We have discussed the phoniness of the U3 measure of unemployment. We have discussed the "marginally attached" worker not being counted as unemployed by U3 when their unemployment benefits run out... even though they are obviously still unemployed by U-Reality measure...

We have discussed the Birth/Death Ratio model used by the Bureau of Labor Statistics before. The BLS invented this model to account for jobs created by the Births and Deaths of small businesses that add or subtract employment (mostly add) that are supposedly missed by the BLS monthly surveys.

The BLS claims these jobs are added, yet the only hard data the BLS uses is payroll and payroll tax data, which they choose to ignore or give less weight to. After all if the IRS is collecting payroll tax payments monthly for businesses with payrolls over $50k of payroll and quarterly for businesses under $50k in payroll... why believe that kind of hard data on payroll expansion?

On October 2, 2009, the BLS admitted it had overstated job creation by 824,000 jobs mostly in the first quarter 2009. According to Bloomberg:

U.S. Job Losses May Be Even Larger, Model Breaks Down (Update1)

"About 824,000 more jobs may be subtracted from the payroll count for the 12 months through last March when the figures are officially revised early next year, a Labor Department report showed today. The revision would be the biggest since at least 1991."

From our pal Bill the Brain at Calculated Risk:

"Note: The total jobs lost does not include the preliminary benchmark payroll revision of minus 824,000 jobs. (This is the preliminary estimate of the annual revision that will be announced early in 2010)."

From the Brilliant Jesse at Jesse's Cafe Americain:

A Reader Asks "How Did 558,000 People Lose Their Jobs When Only 190,000 Jobs Were Lost?"

"The most obvious reason for the discrepancy is that job creation in the US seems to be centered in the smaller business and the self-employed areas in recent years. These sectors are not polled by the BLS and their impact would only be obtained by the Household Survey's interviews.
------------------------------------------------------------------------
- **Requirements**
A – According to the passage on BLS job counts, by how many jobs did the BLS admit on October 2, 2009 that it had overstated job creation?
B – Resume the passage on BLS job counts from the point where it stops.
The listing plays no part in this.

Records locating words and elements
------------------------------------------------------------------------
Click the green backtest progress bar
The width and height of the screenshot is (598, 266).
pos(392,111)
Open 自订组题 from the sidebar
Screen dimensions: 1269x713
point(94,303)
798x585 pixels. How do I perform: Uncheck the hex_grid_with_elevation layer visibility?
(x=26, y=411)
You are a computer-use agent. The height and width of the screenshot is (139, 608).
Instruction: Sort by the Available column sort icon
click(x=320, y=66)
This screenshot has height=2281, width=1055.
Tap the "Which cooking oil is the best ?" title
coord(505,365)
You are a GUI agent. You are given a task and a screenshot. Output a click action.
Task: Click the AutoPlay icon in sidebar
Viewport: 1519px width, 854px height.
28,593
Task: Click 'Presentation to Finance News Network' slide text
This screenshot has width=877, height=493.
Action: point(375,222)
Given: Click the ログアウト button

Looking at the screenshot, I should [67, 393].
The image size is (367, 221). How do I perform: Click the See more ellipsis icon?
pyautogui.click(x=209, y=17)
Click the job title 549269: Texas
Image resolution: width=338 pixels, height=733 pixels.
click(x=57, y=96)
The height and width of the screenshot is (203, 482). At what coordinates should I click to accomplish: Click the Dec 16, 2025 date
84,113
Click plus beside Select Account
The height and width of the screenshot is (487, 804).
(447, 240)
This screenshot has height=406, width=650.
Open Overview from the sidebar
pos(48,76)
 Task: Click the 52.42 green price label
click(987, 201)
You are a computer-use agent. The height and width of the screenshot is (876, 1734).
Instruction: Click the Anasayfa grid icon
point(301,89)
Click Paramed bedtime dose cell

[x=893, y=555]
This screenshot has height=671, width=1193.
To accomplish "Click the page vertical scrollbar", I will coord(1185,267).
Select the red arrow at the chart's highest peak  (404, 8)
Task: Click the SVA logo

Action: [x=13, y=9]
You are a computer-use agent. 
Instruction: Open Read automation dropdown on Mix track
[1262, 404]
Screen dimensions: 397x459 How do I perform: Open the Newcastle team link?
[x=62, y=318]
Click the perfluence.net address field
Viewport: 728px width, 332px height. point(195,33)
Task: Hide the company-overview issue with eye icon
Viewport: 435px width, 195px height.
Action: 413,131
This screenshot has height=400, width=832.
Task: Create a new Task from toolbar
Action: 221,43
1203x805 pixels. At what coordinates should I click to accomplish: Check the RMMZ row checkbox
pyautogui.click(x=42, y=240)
------------------------------------------------------------------------
- **Results by task**
A – 824,000 jobs.

B –
The BLS does have a way to account for this called the "Birth Death Model" which is supposed to estimate jobs created by smaller businesses. That model is a bit of a joke actually since it almost always follows the same pattern of adding jobs, with two big corrections in January and July of each year when it will do the least damage to the headline number. Any model that does not reflect the job declines that started in 2007 can most certainly be called a statistical joke. Small business is not immune to business cycles"

In other words the 824,000 phantom jobs that don't exist won't be subtracted from the employment numbers and put back on the unemployment numbers where they belong until February 2010.

So, let us do it for them:

BLS says there are 15.7 million unemployed by U3 at 10.2% unemployment rate... 

So simple math tells us 15.7 at 10.2% means the work force being counted is 153.9 million, although that seems high to me...

Oh yeah, the Alzheimer's puppet Reagan added military personnel to civilian employment in 1982 to dilute unemployment percentage by increasing the labor force by several million and lie about the unemployment rate in the Reagan '82 recession... anyway...

So we add back the 824,000 unemployed that the BLS shaved off with their imaginary B/D Ratio:

We get   15.7 + .824 = 16.5 million unemployed.

16.5 / 153.9  =  10.7% by U3.

Based on 153.9 million in the work force as above, by U3, I come up with 10.7% unemployment.

Now what say you Mr. Change? Fancy Nancy? Harry "Spineless" Reid? Timmay G? Bennie Bernank-ster? Fat Larry?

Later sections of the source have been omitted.